BELLEVUE, WA – Thursday’s ruling by U.S. District Judge Roger T. Benitez which struck down California’s ban on so-called “assault weapons” should have a direct impact on a similar ban in Washington, because both states are in the U.S. Ninth Circuit Court, the Second Amendment Foundation says.

“If a gun ban in California is unconstitutional,” SAF founder and Executive Vice President Alan M. Gottlieb observed, “it is just as unconstitutional in Washington. We are eager to see this case through to what may become a Supreme Court confrontation, because we are confident that we will prevail. People who support gun bans, like California Gov. Gavin Newsom and Washington Attorney General Bob Ferguson, are wrong on this important constitutional issue.”

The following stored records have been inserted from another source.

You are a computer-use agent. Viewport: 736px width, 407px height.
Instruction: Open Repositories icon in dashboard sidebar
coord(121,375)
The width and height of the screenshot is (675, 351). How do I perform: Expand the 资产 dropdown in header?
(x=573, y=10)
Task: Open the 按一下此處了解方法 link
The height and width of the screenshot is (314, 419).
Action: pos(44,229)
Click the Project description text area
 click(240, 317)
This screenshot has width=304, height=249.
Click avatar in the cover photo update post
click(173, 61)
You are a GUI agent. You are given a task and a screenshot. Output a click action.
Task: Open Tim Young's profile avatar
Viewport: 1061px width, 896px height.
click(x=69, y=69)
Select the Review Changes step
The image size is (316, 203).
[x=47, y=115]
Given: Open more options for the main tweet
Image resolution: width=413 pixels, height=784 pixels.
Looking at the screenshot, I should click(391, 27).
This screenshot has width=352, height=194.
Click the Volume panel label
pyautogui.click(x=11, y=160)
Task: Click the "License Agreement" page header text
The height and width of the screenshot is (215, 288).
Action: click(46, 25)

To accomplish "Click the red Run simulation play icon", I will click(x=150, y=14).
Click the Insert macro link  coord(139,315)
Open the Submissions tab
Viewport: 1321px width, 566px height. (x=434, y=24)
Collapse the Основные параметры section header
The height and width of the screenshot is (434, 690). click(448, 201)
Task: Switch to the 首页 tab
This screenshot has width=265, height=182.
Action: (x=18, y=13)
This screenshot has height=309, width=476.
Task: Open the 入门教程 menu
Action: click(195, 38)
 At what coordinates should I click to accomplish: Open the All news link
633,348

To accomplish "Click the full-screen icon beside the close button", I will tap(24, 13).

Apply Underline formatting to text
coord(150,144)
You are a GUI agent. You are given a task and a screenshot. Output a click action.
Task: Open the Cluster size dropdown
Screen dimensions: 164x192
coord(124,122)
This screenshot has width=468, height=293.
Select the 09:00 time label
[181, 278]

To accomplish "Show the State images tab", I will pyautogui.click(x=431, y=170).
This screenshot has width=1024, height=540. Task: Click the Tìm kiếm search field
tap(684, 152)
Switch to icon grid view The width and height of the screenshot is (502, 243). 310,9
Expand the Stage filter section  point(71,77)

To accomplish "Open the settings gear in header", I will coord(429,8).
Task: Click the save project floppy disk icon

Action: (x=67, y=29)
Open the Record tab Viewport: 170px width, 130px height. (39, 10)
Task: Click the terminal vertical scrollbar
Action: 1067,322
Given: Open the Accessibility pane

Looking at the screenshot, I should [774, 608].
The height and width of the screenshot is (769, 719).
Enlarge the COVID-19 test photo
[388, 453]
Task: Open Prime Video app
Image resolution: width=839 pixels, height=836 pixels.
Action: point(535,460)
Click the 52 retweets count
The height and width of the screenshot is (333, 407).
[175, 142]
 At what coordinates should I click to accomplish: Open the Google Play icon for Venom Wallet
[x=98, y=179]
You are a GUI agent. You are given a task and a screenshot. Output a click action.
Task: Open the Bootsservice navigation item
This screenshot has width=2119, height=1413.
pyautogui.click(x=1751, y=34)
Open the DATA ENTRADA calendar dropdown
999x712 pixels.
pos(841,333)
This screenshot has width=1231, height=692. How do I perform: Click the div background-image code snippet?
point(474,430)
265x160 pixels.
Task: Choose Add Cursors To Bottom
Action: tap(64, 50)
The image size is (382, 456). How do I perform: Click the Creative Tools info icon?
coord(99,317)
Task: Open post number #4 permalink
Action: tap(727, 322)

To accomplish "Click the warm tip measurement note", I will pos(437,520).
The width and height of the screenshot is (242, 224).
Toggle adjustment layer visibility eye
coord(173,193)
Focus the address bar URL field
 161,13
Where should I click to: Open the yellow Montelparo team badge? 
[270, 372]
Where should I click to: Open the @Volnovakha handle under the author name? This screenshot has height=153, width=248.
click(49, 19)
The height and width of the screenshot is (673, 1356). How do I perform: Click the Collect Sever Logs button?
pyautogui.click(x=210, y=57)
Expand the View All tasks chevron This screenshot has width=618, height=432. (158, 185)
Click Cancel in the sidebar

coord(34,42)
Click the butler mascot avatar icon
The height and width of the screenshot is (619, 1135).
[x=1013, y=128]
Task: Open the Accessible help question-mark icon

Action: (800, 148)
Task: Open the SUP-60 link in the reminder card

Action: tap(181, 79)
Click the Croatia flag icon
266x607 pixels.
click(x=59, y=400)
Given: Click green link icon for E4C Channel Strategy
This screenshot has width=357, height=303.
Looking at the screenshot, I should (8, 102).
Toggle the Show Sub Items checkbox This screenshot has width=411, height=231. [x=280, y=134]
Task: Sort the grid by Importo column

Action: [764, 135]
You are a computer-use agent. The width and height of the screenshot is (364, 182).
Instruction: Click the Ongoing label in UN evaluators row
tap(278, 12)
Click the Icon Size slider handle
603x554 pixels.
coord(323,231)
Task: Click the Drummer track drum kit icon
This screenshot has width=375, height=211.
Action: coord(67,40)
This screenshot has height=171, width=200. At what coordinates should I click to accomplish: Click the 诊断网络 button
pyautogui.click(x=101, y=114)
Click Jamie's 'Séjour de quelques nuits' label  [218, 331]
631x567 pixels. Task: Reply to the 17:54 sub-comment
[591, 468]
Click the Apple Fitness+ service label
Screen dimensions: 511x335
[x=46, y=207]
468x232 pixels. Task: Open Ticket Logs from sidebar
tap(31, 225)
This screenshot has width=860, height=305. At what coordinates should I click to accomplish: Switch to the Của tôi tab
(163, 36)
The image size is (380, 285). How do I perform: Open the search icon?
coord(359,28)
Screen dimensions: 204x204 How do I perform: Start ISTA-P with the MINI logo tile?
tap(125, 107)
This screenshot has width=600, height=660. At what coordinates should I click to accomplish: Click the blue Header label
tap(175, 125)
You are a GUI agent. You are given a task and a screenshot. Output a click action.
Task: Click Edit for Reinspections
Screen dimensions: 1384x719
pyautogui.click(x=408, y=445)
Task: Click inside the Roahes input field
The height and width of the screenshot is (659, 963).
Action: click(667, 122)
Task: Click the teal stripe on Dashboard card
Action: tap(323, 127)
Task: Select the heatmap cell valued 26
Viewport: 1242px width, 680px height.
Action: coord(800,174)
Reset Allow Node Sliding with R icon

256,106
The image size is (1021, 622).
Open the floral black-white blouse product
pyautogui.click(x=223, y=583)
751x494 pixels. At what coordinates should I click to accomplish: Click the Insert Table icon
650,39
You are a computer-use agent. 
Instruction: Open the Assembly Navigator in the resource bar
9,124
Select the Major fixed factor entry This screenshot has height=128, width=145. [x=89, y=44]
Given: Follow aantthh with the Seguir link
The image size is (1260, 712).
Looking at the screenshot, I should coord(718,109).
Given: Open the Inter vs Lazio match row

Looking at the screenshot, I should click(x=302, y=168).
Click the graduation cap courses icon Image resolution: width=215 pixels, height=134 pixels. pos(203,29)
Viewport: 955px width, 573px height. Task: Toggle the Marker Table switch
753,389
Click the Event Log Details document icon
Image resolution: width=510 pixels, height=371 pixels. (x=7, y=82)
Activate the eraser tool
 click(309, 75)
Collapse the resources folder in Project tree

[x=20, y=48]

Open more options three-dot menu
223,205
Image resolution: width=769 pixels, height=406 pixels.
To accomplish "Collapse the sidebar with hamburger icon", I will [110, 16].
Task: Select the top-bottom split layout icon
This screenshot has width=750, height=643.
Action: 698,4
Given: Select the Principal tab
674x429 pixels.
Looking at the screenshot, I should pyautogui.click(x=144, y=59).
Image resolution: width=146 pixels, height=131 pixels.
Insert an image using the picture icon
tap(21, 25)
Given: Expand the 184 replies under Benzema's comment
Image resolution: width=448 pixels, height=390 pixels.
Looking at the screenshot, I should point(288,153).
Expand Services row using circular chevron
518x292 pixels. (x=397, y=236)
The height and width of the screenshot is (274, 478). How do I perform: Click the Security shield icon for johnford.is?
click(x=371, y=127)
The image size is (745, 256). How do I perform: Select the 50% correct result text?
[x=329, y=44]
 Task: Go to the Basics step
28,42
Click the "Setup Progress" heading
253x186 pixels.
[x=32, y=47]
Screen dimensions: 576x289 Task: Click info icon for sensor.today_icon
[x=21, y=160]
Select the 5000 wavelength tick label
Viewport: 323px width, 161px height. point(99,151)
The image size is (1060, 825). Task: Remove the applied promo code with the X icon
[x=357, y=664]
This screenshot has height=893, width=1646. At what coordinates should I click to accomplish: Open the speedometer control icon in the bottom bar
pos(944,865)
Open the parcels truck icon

The case is known as Miller v. Bonta, filed by SAF, the San Diego County Gun Owners Political Action Committee, California Gun Rights Foundation, Firearms Policy Coalition and four private citizens, including James Miller, for whom the case is named. They are represented by attorneys George M. Lee at Seiler Epstein, LLP and John W. Dillon at the Dillon Law Group, APC.

In his 79-page ruling, Judge Benitez wrote, “While criminals already have these modern semiautomatics, the State prohibits its citizens from buying and possessing the same guns for self-defense. At the same time these firearms are commonly possessed by law-abiding gun owners elsewhere across the country. Guns for self-defense are needed a lot because crime happens a lot. A recent large-scale survey estimates that guns are needed defensively approximately 1,670,000 times a year. Another report, originally commissioned and long cited by the Centers for Disease Control and Prevention estimated that there are between 500,000 and 3,000,000 defensive gun uses in the United States each year.”

“Judge Benitez’ ruling is a stinging rebuff to the gun prohibition movement,” said SAF Executive Director Adam Kraut. “His detailed discussion of the history of firearms regulation, along with his dismantling of the state’s arguments and assertions of its experts sends a signal that the days when gun banners could simply attack the Second Amendment without challenge are finished. We will take this challenge to the Supreme Court if necessary, as part of our commitment to restore firearms freedom, one lawsuit a time.”